[EXERCISE DESCRIPTION] For the entries below, the result should be an exact transcription of the lines from the one with "S.E.O CHECKLIST (999, 750)" up to and including the one with "Previous Item (96, 1771)", and only those.

[EXTRACTED DATA]
___
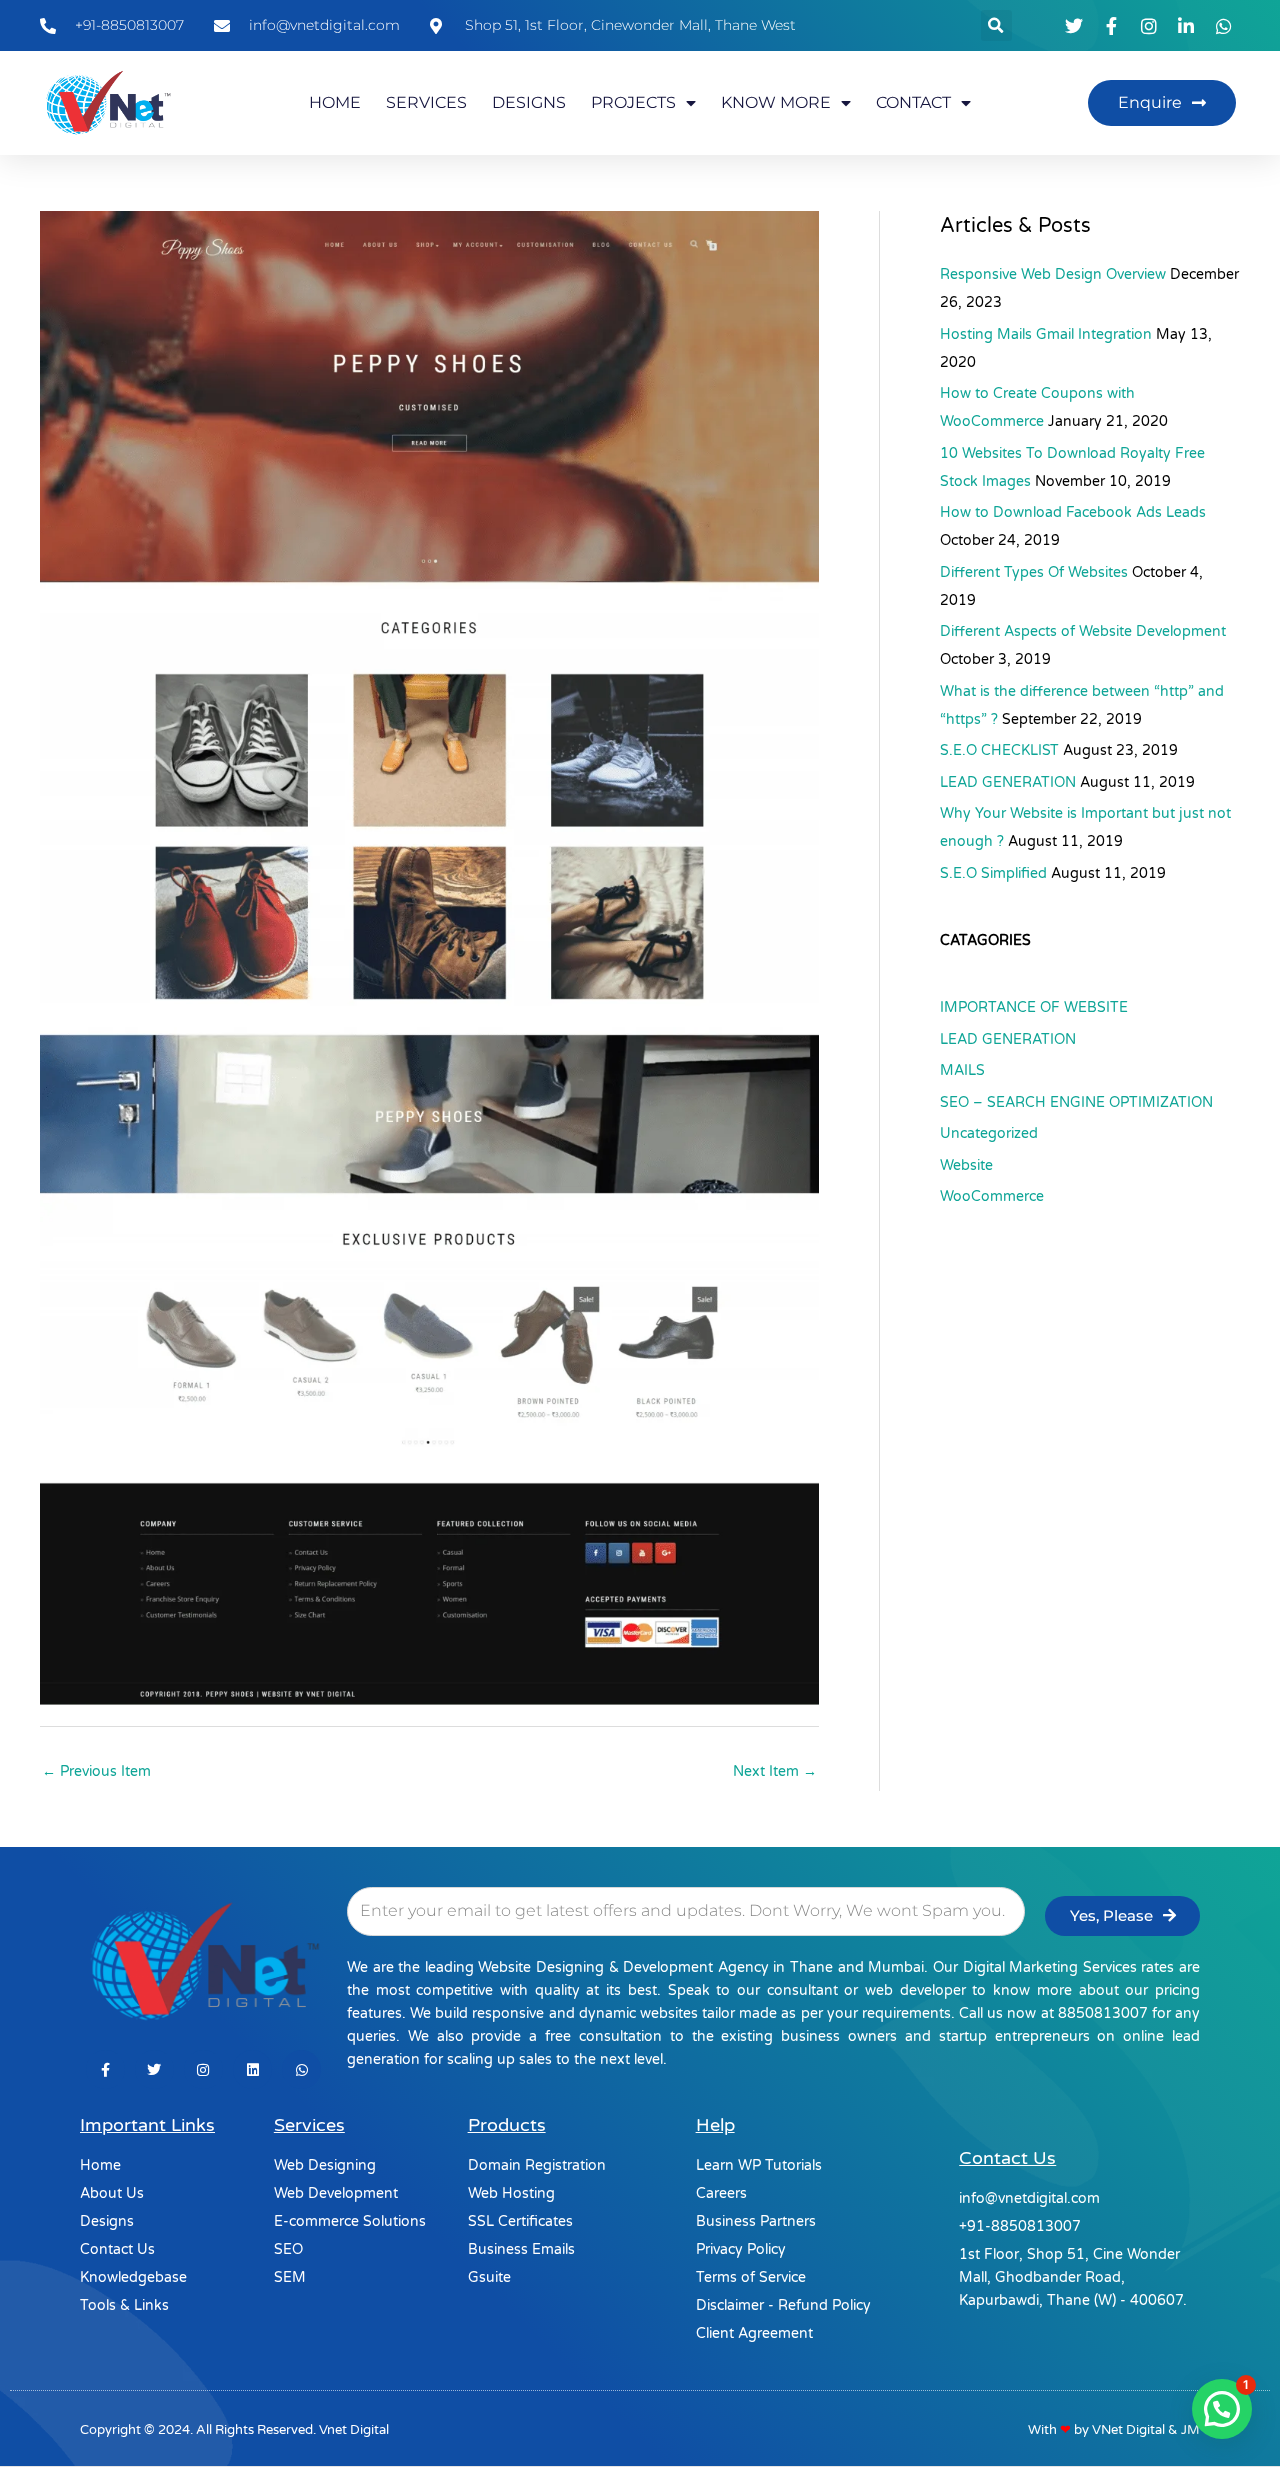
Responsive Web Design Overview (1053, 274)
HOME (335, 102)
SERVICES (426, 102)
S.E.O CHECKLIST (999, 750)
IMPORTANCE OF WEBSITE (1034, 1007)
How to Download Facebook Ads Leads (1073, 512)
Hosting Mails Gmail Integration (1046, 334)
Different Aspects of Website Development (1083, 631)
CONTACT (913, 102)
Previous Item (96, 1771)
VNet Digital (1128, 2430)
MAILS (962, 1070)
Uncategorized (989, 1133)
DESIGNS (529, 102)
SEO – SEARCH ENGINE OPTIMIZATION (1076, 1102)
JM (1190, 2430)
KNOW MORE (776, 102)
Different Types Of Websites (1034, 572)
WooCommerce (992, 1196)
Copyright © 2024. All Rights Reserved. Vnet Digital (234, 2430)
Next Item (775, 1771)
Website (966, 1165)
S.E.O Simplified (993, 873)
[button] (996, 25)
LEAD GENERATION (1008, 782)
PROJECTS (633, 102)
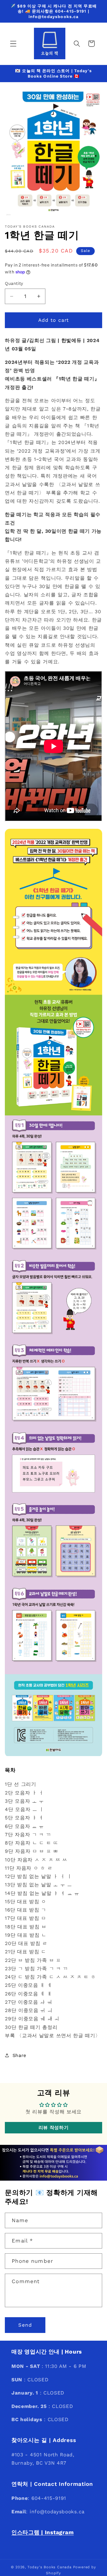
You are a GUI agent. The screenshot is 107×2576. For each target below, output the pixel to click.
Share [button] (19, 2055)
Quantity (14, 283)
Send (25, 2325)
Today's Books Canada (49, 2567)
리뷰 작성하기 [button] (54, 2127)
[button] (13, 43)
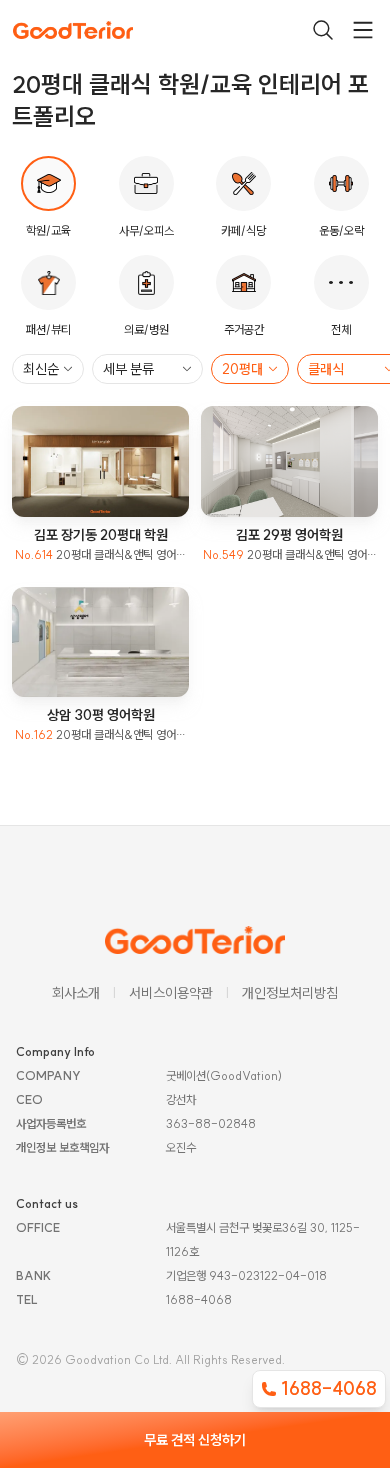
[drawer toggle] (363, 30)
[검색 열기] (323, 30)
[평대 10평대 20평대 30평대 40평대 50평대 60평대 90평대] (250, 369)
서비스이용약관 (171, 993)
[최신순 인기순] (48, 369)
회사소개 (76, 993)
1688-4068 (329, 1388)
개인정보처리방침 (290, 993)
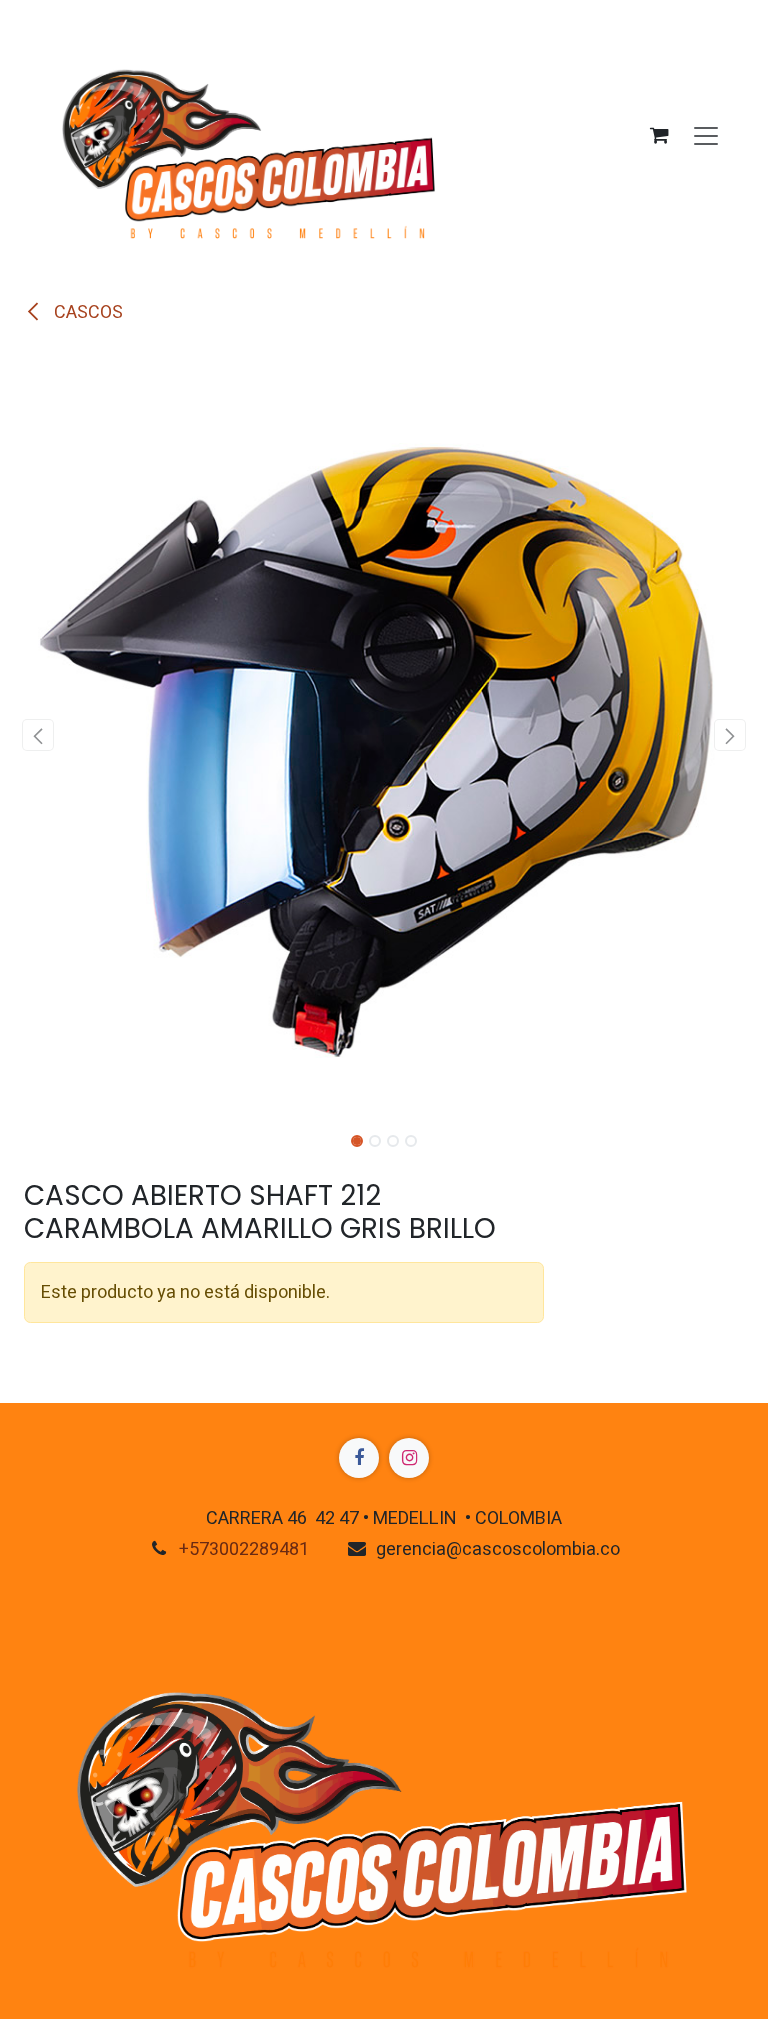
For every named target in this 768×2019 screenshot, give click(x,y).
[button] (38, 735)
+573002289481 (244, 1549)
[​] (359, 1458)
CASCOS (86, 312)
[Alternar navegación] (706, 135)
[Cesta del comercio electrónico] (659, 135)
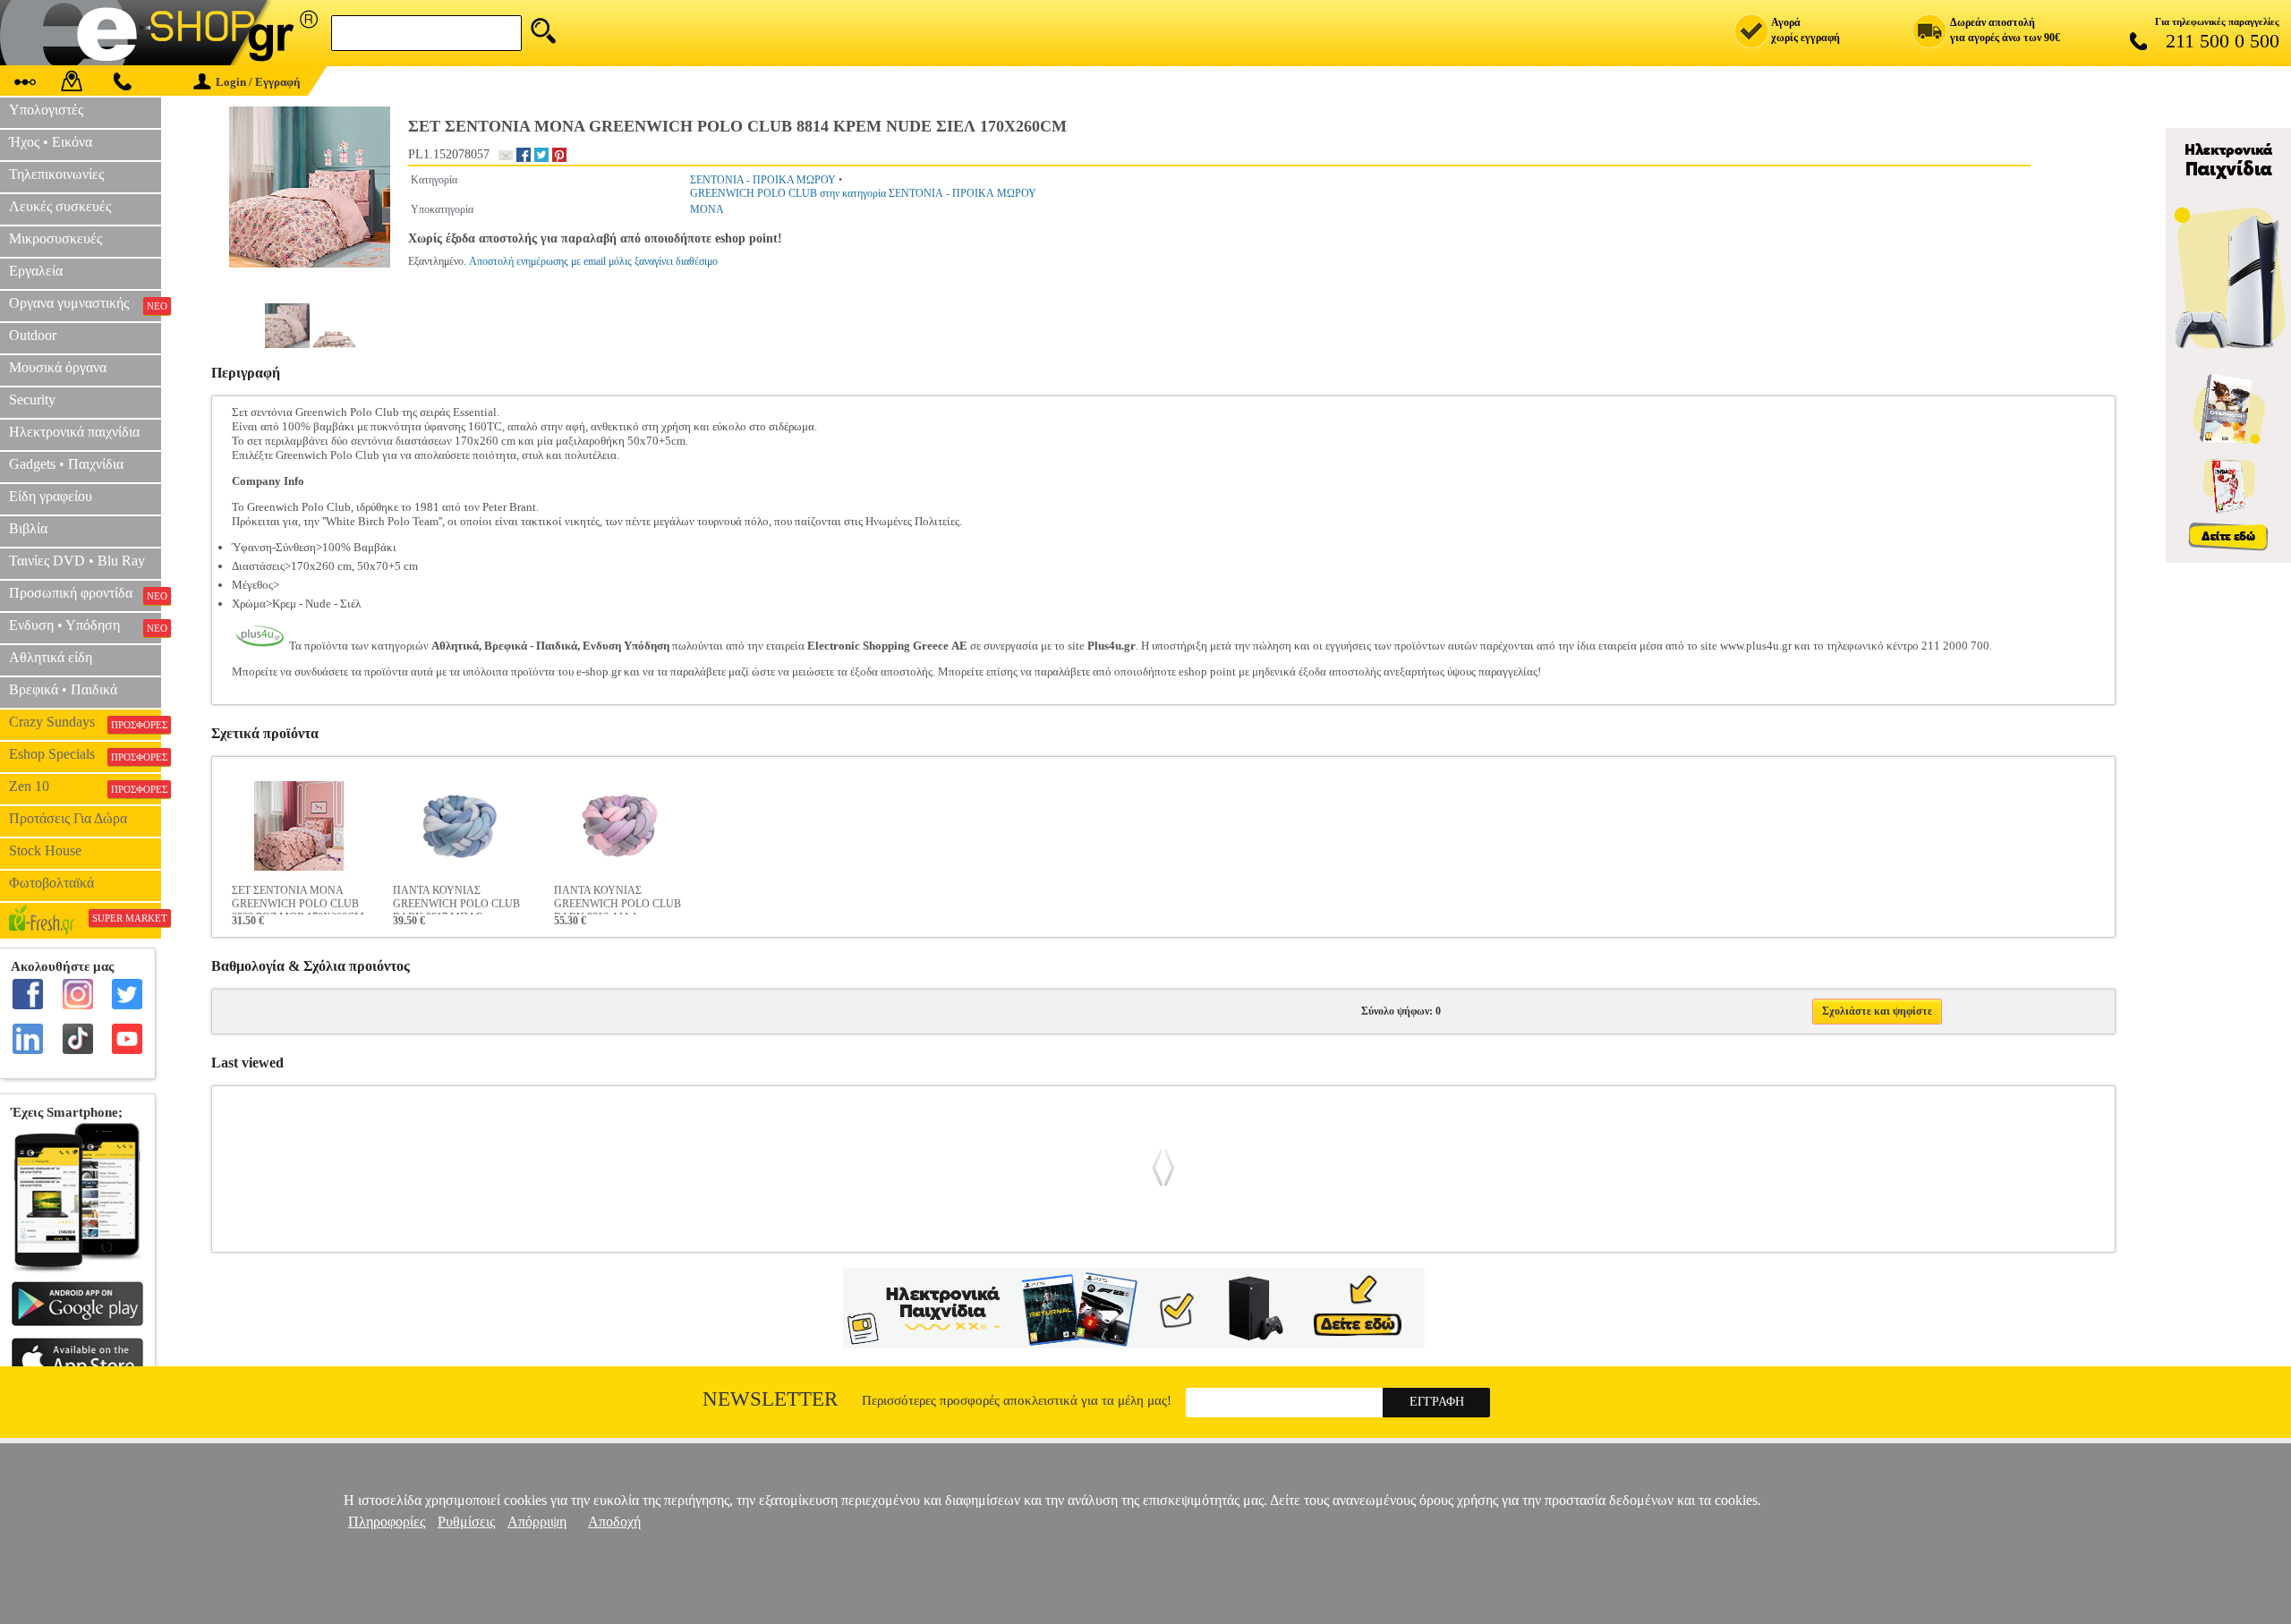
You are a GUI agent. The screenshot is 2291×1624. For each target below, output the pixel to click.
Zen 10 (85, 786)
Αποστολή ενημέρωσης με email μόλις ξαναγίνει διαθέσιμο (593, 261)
___
[TASK RESULT]
S.E.O CHECKLIST (999, 750)
IMPORTANCE OF WEBSITE (1034, 1007)
How to Download Facebook Ads Leads (1073, 512)
Hosting Mails Gmail Integration (1046, 334)
Different Aspects of Website Development (1083, 631)
CONTACT (913, 102)
Previous Item (96, 1771)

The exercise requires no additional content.